Coach LeVelle Moton is the pride of Lane Street
Regardless of how Wednesday night goes for N.C. Central, head coach LeVelle Moton knows what comes next.
It’s inevitable. Moton, in his 10th year leading the Eagles, likes to say that you become a victim of your own success.
And he’s had plenty of success since taking over as the head coach at his alma mater.
Regardless of whether the Eagles lose, and especially if they get the first NCAA tournament win in school history, Moton already knows what the following weeks will bring. His name will be connected with some job opening, even if there is nothing to it. Social media and message boards will make sure of that.
In the past Moton’s name has been connected with openings at East Carolina, Arkansas State and even Georgia Tech.
And he’s still at N.C. Central.
“What I’ve found is a lot of times when your name is floating around on social media for a job,” Moton said, “that school or you are not interested in that job.”
Moton is 173-134 at N.C. Central with four MEAC tournament titles and a 15-4 record in the conference tournament, including 4-0 in the title game. Over the weekend, the Eagles became the second MEAC school to win three consecutive tournament titles and the first since North Carolina A&T won seven in a row from 1982-88. He’s one of just three coaches to win their last three conference tournaments, joining Jay Wright at Villanova and Tim Cluess at Iona.
Since 2014, he has led the Eagles to the postseason five times. When N.C. Central (18-15, 10-6) takes on North Dakota State (18-15, 9-7) in the First Four Wednesday (6:40 p.m. truTV), it will be its third straight NCAA Tournament appearance.
Moton led the Eagles to three straight 20 win seasons from 2013-15, becoming just the third coach in school history to do so. The home court they play on, McDougald-McLendon Arena is named after alumnus and civic rights leader Richard L. McDougald and legendary coach John B. McLendon. If his career stays on this trajectory, Moton will surely have something named after him at the school.
But even before the team even landed in Dayton, his name had already been linked to openings at Appalachian State and Elon.
Are they true? Doesn’t matter these days. With every win, every MEAC title, each NCAA Tournament trip, the questions become “How long will he stay at NCCU?” or “Why hasn’t a bigger school swooped in and made the 44 year-old an offer he can’t refuse?”
The chatter starts on the Internet, but more times than not, there hasn’t been a lot to it.
It got pretty close last year. Moton was in the running to head down to Greenville and coach at East Carolina. At the last minute he took his name out of the list of candidates.
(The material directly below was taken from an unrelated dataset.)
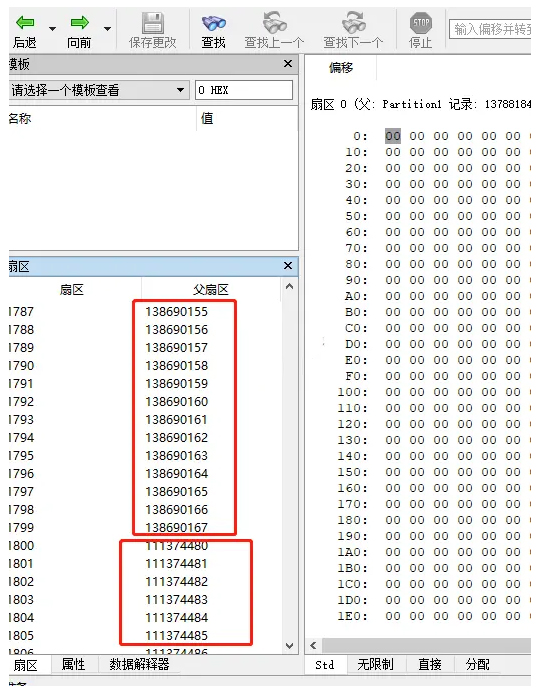Click the green Forward arrow icon
The width and height of the screenshot is (541, 691).
coord(80,22)
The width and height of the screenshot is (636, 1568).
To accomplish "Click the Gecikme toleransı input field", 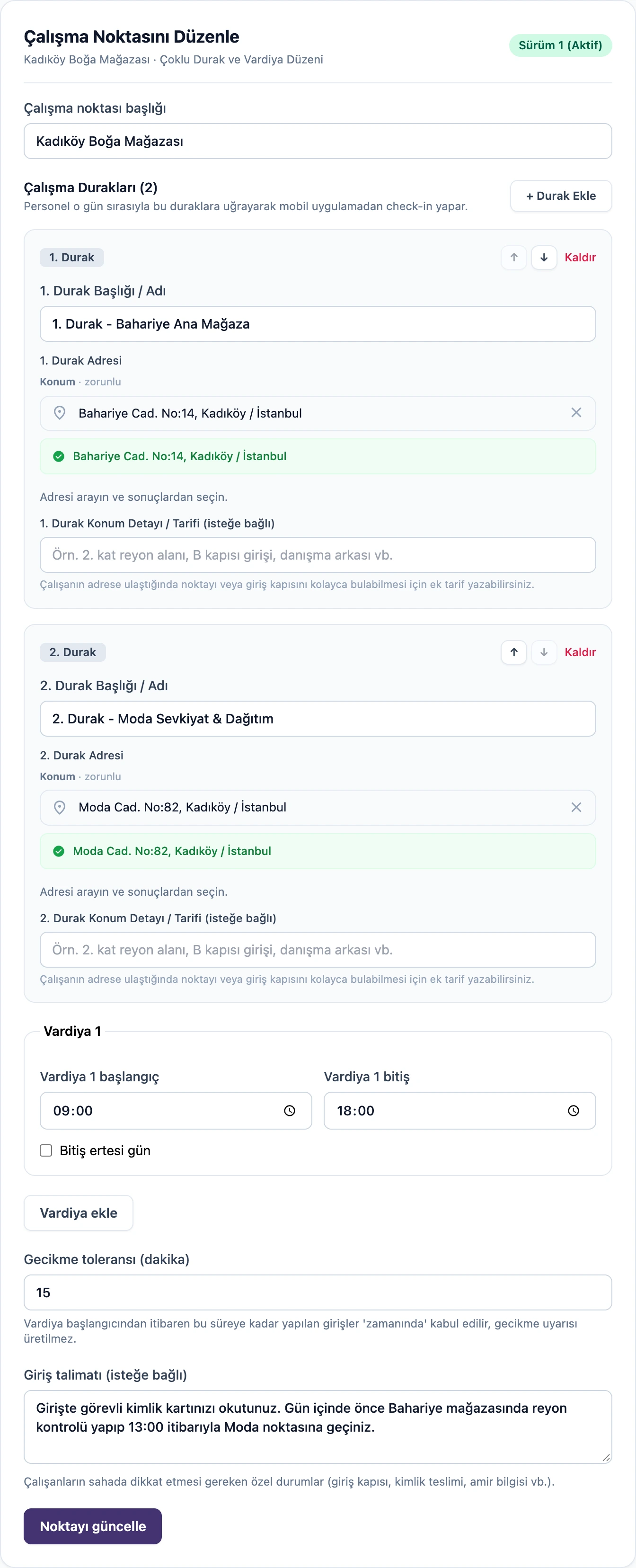I will click(318, 1292).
“I understand other schools are calling him and they should,” senior John Guerra said. “If anything it should be looked at as a huge compliment, for his talent and coaching ability is unmatched, especially in the MEAC.”
The school did its part years ago to make sure Moton sticks around. After N.C. Central’s first trip to the Big Dance in 2014, Moton signed a contract extension through 2022, with an annual salary of base salary of $250,000. That was after Moton’s name was tossed around with openings at Marshall and Florida Atlantic.
In 2012 Anthony Evans led Norfolk State to the NCAA Tournament the Spartans got a win, defeating Missouri in the second round. The next year NSU went to the NIT and following that postseason trip Evans took over as the head coach at FIU, with a base salary of $225,000, a $50,000 pay raise from his NSU job.
Moton, who went to high school in Raleigh, said money won’t be a determining factor if he makes a jump.
“You know my background, you know where I’m from,” Moton said. “So I get paid to coach basketball. I never in a million years thought I would do that.”
The real offers, Moton says, the public doesn’t even know about. His athletic director knows, and so does his agent. But those conversations have happened. The public speculation, there’s nothing he can do about that. It comes with the territory, especially when you win. Especially when you are the face of the program and a Twitter video can generate millions of views in less than 24 hours.
The noise will come, but will rise to new levels if Moton is able to do the one thing that’s escaped him in Durham - win a game in the NCAA Tournament. Three MEAC teams have done it before: Coppin State (1997) and Hampton (2001) over No. 2 seeds, North Carolina A&T (2013) in the First Four.
Moton has the wins, the MEAC rings, the name recognition. So what makes him return each year?
“It’s not about me,” Moton said. “It’s about my family’s quality of life. I have younger kids. So at the end of the year we go back and assess the situation. And anything to put my kids and my wife in the best situation possible, that’s what I’ve always done. But I’m always grateful that I do have a job because it didn’t have to end up this way as well neither.”